This book is more revealing as an example of ideological framing than as economic history. It contains historical material and occasional useful institutional observations, but its causal arguments are often underdeveloped, selective and politically evasive. Especially in the treatment of the Mao-era crises, key factors are displaced or downplayed, while concepts such as state capital, fiscal crisis and urban-rural risk transfer are made to carry more explanatory weight than the evidence supports. The dense and convoluted prose makes the reading experience even more frustrating.
The first crisis around the Great Leap Forward is presented as being caused primarily by the withdrawal of Soviet development assistance. Political and institutional failures are almost completely omitted, and Mao Zedong is not even mentioned in the chapter. I continued reading in the hope that the analysis would become more convincing, but unfortunately it only became weaker.
The third crisis is explained through a series of fairly arbitrary causal links. Foreign assistance is said to have produced fiscal deficits, which in turn supposedly led to an industrial crisis and mass unemployment. Yet large fiscal deficits would only follow from foreign assistance if the projects were mismanaged, poorly financed, or failed to generate sufficient returns. The book does not explain this mechanism. Nor does it explain how fiscal deficits translated into an industrial crisis. Only the link between industrial crisis and urban unemployment is relatively straightforward and therefore plausible without much elaboration.

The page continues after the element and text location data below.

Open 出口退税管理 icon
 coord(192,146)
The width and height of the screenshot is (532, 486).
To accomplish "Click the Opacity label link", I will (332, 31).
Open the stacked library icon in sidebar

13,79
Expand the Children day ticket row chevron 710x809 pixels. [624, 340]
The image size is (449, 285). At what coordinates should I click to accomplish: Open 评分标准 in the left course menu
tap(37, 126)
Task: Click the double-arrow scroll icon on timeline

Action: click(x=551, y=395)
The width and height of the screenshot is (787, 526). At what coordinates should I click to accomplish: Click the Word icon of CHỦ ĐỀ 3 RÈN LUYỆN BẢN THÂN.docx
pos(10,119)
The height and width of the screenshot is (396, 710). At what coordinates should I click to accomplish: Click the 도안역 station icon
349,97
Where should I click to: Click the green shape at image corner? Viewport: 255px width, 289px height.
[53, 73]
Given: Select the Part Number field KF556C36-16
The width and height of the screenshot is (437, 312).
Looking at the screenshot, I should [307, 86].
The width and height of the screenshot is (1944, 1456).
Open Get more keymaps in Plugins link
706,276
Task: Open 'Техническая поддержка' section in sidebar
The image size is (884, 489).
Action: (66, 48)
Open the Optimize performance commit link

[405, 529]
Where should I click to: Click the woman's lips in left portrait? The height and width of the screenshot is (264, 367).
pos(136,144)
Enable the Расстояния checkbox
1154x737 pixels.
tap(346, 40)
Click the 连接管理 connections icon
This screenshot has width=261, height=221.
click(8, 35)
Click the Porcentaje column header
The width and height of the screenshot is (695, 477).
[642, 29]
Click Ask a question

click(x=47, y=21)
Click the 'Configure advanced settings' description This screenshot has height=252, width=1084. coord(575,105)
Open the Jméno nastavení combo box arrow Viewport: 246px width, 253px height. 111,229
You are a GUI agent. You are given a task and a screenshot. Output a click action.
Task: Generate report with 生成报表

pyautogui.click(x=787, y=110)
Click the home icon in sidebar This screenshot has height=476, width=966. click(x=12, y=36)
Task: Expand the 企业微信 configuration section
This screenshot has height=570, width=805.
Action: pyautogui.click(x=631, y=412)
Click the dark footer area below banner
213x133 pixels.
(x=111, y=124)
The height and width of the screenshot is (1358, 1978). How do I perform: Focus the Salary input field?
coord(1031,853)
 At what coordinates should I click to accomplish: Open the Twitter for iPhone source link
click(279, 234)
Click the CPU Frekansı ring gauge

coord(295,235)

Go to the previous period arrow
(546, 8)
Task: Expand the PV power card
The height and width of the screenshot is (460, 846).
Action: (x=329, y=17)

Overall, this is a disappointing attempt at explaining China’s post-1949 crises. The book repeatedly turns complex historical episodes into a familiar ideological pattern: external dependency, state capital, fiscal strain, and cost transfer. That framework may occasionally generate useful observations, but here it often replaces rather than supports serious economic-historical analysis. It is also striking how external actors seem to bear much of the blame, whether they provide assistance or withdraw it. That may be convenient as an explanation, but it is hardly convincing.
Wen's language can be arcane/technical (not surprised as most profs have this sort of problems). I will recommend future readers to listen to his public lectures for making the reading process easier/tolerable.